Kejagung Tangkap DPO Kasus Penggelapan Setelah Jadi Buronan 3 Tahun

Ilustrasi kejaksaan.
Ilustrasi kejaksaan.
Sumber :
  • VIVA.co.id/Anhar Rizki Affandi

VIVA - Tim intelijen gabungan Kejaksaan Agung menangkap terdakwa kasus penggelapan cangkang kelapa sawit di salah satu perusahaan perkebunan di Bengkulu Rosit Joko Santoso (55) yang telah menjadi buronan selama tiga tahun.

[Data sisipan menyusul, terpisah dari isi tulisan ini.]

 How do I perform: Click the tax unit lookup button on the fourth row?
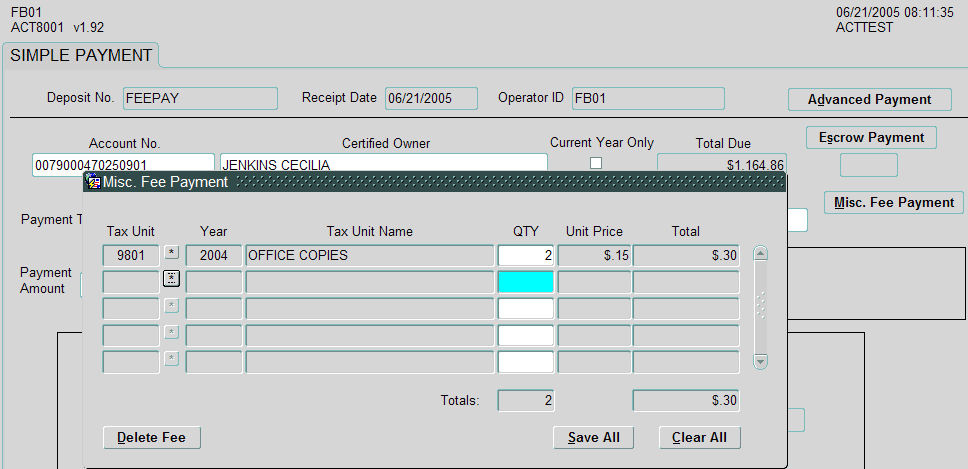coord(171,332)
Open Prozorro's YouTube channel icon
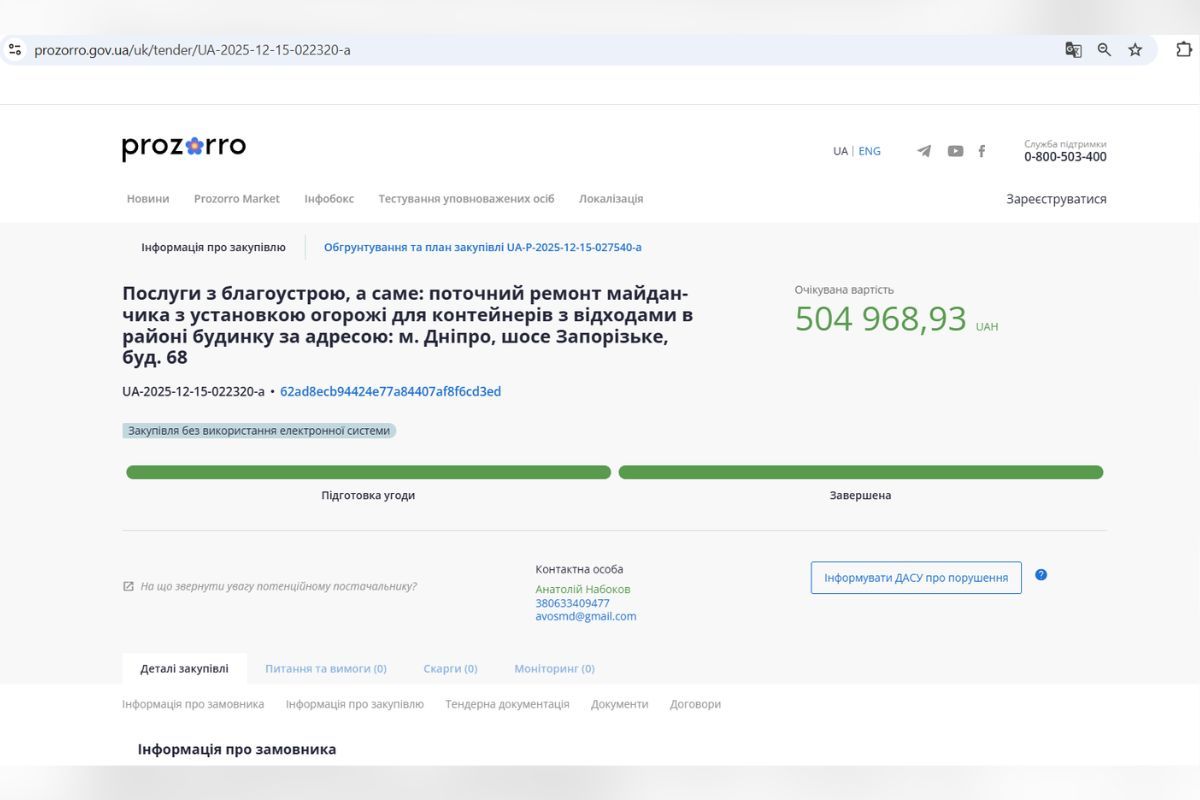The height and width of the screenshot is (800, 1200). tap(955, 151)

Asisten Tindak Pidana Umum Kejaksaan Tinggi Bengkulu Sri Tatmala Wahanani mengatakan Rosit yang masuk dalam daftar pencarian orang (DPO) itu ditangkap di sebuah kompleks perumahan di kawasan Bekasi, Jawa Barat, pada Kamis, 2 September 2021, lalu.

"Terdakwa sudah tiba di Bengkulu dan langsung dieksekusi ke Lapas Bentiring. Penangkapan ini merupakan kerja sama tim intelijen Kejagung bersama Kejati dan Kejari Bengkulu," kata Sri dikutip dari Antara, Minggu, 5 September 2021.

Ia menjelaskan Mahkamah Agung dalam putusan kasasi pada 2018 lalu menyatakan Rosit terbukti melakukan tindak pidana penggelapan dalam jabatan karena bersama-sama menggelapkan cangkang kelapa sawit milik PT Bio Nusantara Tekhnologi.

Baca juga: Kasus Korupsi di Dinas ESDM Tanah Bumbu, Kejagung Tetapkan Tersangka

MA menghukum Rosit yang saat itu menjabat sebagai manajer pemasaran di perusahaan itu dengan pidana penjara 1,6 tahun karena terbukti melanggar ketentuan pasal 374 KUHP juncto pasal 55 ayat 1 ke 1 KUHP bersama terdakwa lainnya yakni Cecep.

Kasasi itu diajukan Kejati Bengkulu setelah majelis hakim Pengadilan Negeri Bengkulu pada 2017 lalu menyatakan Rosit tidak bersalah dan membebaskannya dari semua dakwaan.